A viver em Portugal há dois meses, depois de há vários anos ter selecionado o país para ser o hub europeu da Cloudflare, Matthew Prince assegura que vai “continuar a investir” no país. Em 2019, a tecnológica contava com 14 trabalhadores em Portugal. Atualmente, a equipa já conta com mais de 350 funcionários, número que vai aumentar porque a empresa quer contratar mais 400 pessoas nos próximos três anos. Mas o CEO mostra-se confiante de que poderá não ficar por aí. “Se tivesse de adivinhar, acho que vamos ultrapassar isto [esta estimativa]. Penso que este é um objetivo muito conservador”, afirma, assegurando que se os problemas forem resolvidos vê-se a “contratar facilmente o dobro das pessoas”.
Ministro da Economia, o talento português e um “nirvana para os nómadas”
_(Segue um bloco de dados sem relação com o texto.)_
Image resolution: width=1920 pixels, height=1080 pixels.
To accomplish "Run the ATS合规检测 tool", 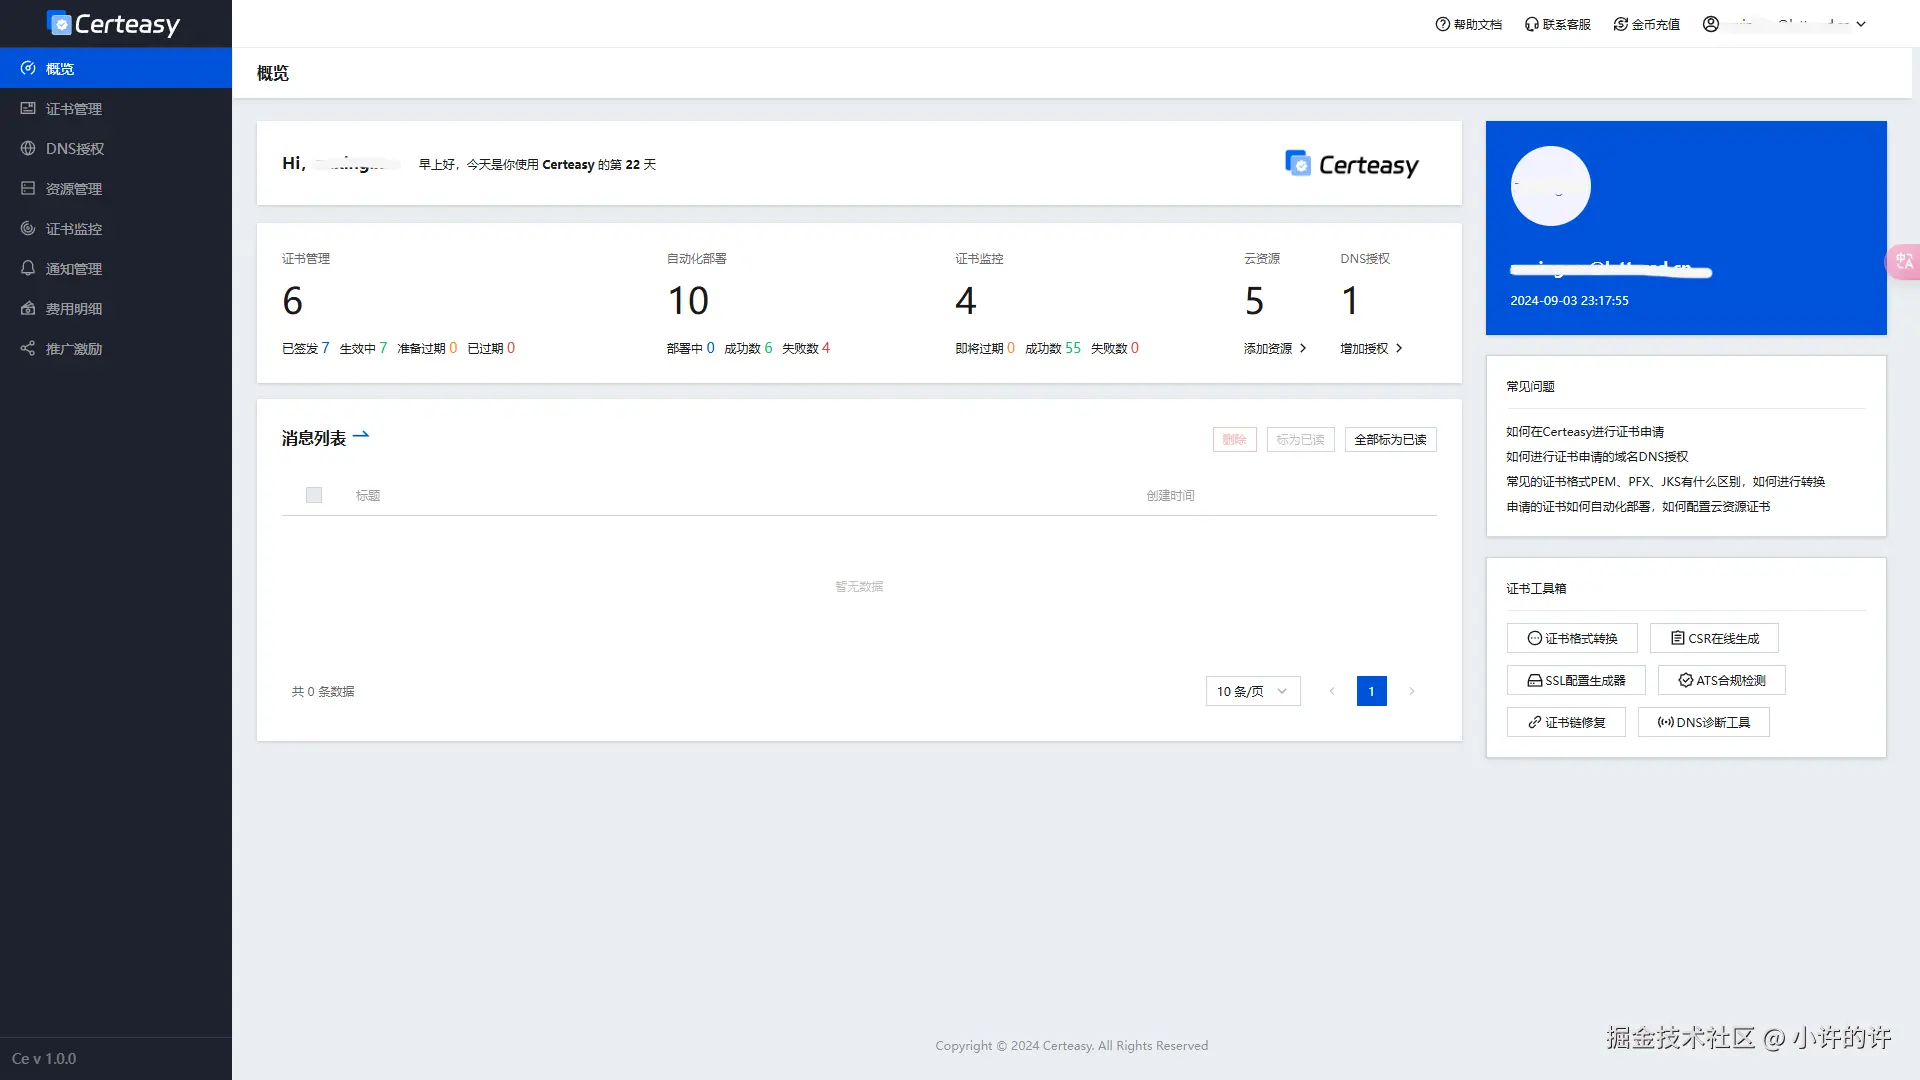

Antes do discurso de Matthew Prince, o ministro da Economia, Pedro Reis, fez as honras e arrancou a inauguração do escritório. Entre agradecimentos à empresa por continuar a apostar em Portugal, o governante disse que o executivo acredita “no setor privado como um motor de mudança” e considerou o “investimento estrangeiro como chave para a internacionalização”.
“Vejo que os investidores, as empresas, os talentos que escolhem o nosso país sabem que através de Portugal têm acesso a mercados estratégicos. Penso que Portugal, num mundo muito volátil, é cada vez mais considerado um porto seguro e esse é um fator chave na atração de investimento”, defendeu Pedro Reis, destacando que outro ponto importante é a “eficácia das “infraestruturas” do país. “Vamos continuar a investir nisso, não só na logística, mas também nas comunicações”, acrescentou.
O ministro da Economia lembrou também que “em Portugal se pode encontrar talento que vai muito além do facto de termos fomentado, na última década, 4.000 startups e seis unicórnios e a Web Summit” e o que chamou “um nirvana para os nómadas”. “Acredito que há aqui algo que não está na nossa proposta de valor, que não é circunstancial, não é temporário. Fizemos a ligação entre as sociedades, os talentos e os jovens, onde querem estar e o que querem tirar não só do seu emprego, mas da sua existência”, garantiu.